X.

I funerali e la tumulazione di Galileo furono celebrati novantacinque anni dopo la morte: perchè la degna onoranza, alla quale subito si era profferto il fiore degli ingegni e de' cuori di Firenze, fu impedita, presso il debole Principe, dalla parola del Papa, di papa Urbano VIII sempre, che ricordò Galileo esser morto condannato dall'Inquisizione e durante la pena. Tentatosi di negargli financo la sepoltura ecclesiastica, Santa Croce, dov'eran le tombe de' suoi, e nel cui monastero sedeva l'Inquisizione, non fu permesso gli offrisse se non un oscuro angolo, fuori, si può dir, della chiesa, in uno stanzino annesso alla cappella del Noviziato, dove qualche anno appresso la pietà d'un buon francescano osò porgli un ricordo. Passati i novantacinque anni che ho detto, nel 1737, mutata di Medicea in Lorenese la dinastia, e nel secolo che doveva fra breve vedere la soppressione de' Gesuiti, gli avanzi suoi e del suo più figliuolo che discepolo Vincenzio Viviani, che aveva voluto esser sepolto [282] con lui, e lasciato agli eredi l'obbligo di un monumento al Maestro, furono trasportati condegnamente al loro proprio luogo.

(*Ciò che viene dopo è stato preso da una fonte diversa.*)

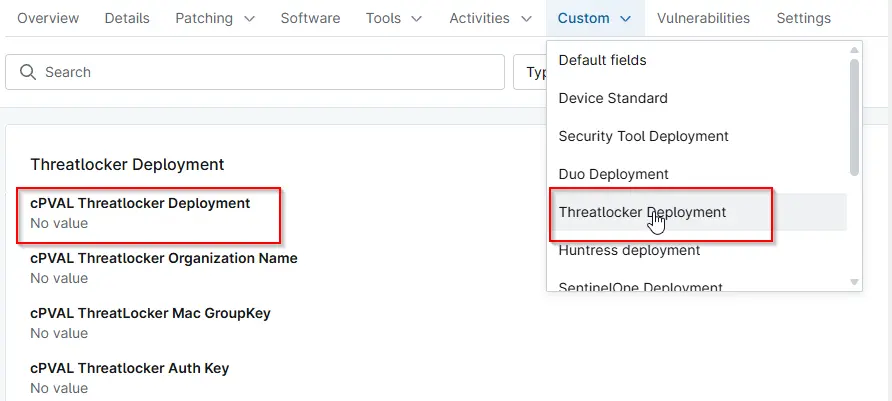This screenshot has height=401, width=892.
Task: Select Threatlocker Deployment menu item
Action: (642, 212)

Come al trasferimento di Michelangelo, così a questo di Galileo, nella medesima Santa Croce, destinata tempio della gloria italiana, partecipava, ne' suoi migliori intelletti, la cittadinanza: ma quale abisso, di quanto maggiore spazio che del tempo numericamente intercesso, si frappone tra que' due secoli, il XVI e il XVIII! Di là, l'ingegno italiano, non ancora dalla servitù mortificato, che percorsa fra gli splendori dell'arte una curva sempre più alto ascendente, ha improntato del suo stampo la civiltà del mondo. Di qua, una discesa cupa e rovinosa, dove la brutal forza de' pochi, abusato il cieco e oblioso assentimento de' molti, ha trascinato e compresso, sempre più giù, sempre più giù, con la libertà le coscienze, con la ispirazione gl'ingegni. Ma disotto a quelle rovine, ribelle indomita, fra le catene non mai ribadite vittoriosamente, per entro alla cenere de' roghi vivificatrice, si agita la scienza: e per virtù di lei risorgeranno l'ingegno, le coscienze, la libertà.

E allora, non che il dovuto sepolcro, ma a Galileo, presso la reggia che fu de' suoi Medici, sorgerà, tempio suo e della Scienza, la Tribuna che s'intitolerà dal suo nome: nel suo nome, sul [283] compirsi del secondo secolo dalla morte, converrà in quella Tribuna, dinanzi alla sua statua e alle effigie de' suoi discepoli e continuatori, il terzo di quei Congressi, per la cui opera il fato provvidenziale d'Italia, dalle prigioni e dai patiboli, penetrava nelle aule de' sovrani e de' dotti: e del raccogliere splendidamente le carte galileiane, e del promuoverne e patrocinarne la pubblicazione, l'ultimo dei Granduchi farà gloria al principato civile. Ma quanto più caro, noi lo sentiamo, quanto più caro alla tua ombra placata, o padre della scienza italiana, quanto più degno e della scienza e della patria, che il tuo pensiero abbia oggi l'omaggio del culto nazionale nella Edizione (così ella risponda alla grandezza dell'assunto!) nella Edizione delle tue opere che porta in fronte, col tuo, il santo nome d'Italia, scrittovi, e scritto in Roma, dalla mano auspicatrice del Re d'Italia!